Frequently asked questions

Should PCR duplicates always be removed?

No. PCR duplicates should not be removed automatically in every NGS project. The correct action depends on assay type, library complexity, read depth, whether UMIs were used, and the downstream analysis. In many DNA-seq workflows duplicates are marked and excluded from variant calling, while in many non-UMI bulk RNA-seq workflows coordinate-based duplicate removal is usually avoided.

Is it better to mark duplicates or physically remove them?

For most projects, marking duplicates is safer than deleting them.
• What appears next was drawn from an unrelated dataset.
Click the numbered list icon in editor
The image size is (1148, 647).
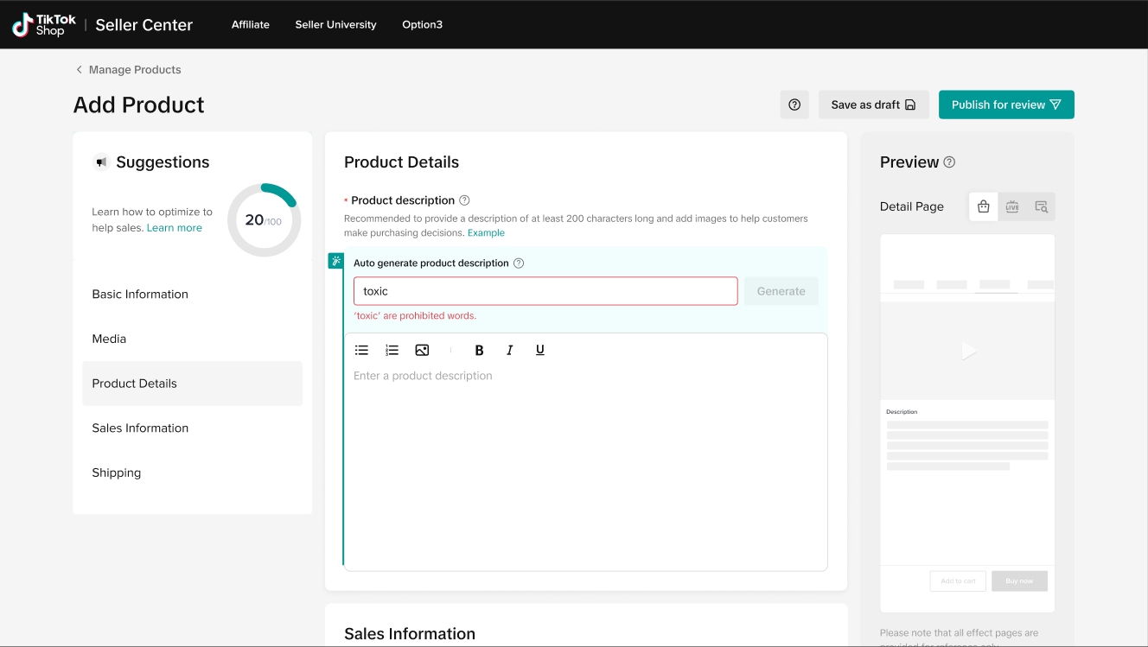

Marking keeps the evidence available for QC, troubleshooting and reanalysis, while downstream tools can ignore duplicate-flagged reads where appropriate.

Should duplicates be removed from RNA-seq?

Usually not for standard bulk RNA-seq without UMIs. Highly expressed transcripts can naturally produce reads with the same mapping coordinates, and coordinate-based deduplication can distort expression estimates. UMI-based RNA-seq is different: reads are collapsed by UMI and molecule identity.

Should duplicates be removed from ChIP-seq or ATAC-seq?

Often duplicates are removed or limited before peak calling, but the decision depends on library complexity, enrichment, read depth and assay design. Strong biological enrichment can create real pileups, so duplicate metrics should be interpreted together with other QC measures.

What are UMIs and how do they change duplicate removal?

Unique Molecular Identifiers are short molecular barcodes added before amplification. They allow reads derived from the same original molecule to be grouped and collapsed more accurately than coordinate-only deduplication.

Can I remove duplicates directly from FASTQ files?

Usually no. Standard PCR duplicate detection requires alignment coordinates or UMI-aware molecule grouping. Removing reads only because they have identical sequences in FASTQ can remove real biological signal, especially in RNA-seq, amplicon sequencing or low-complexity libraries.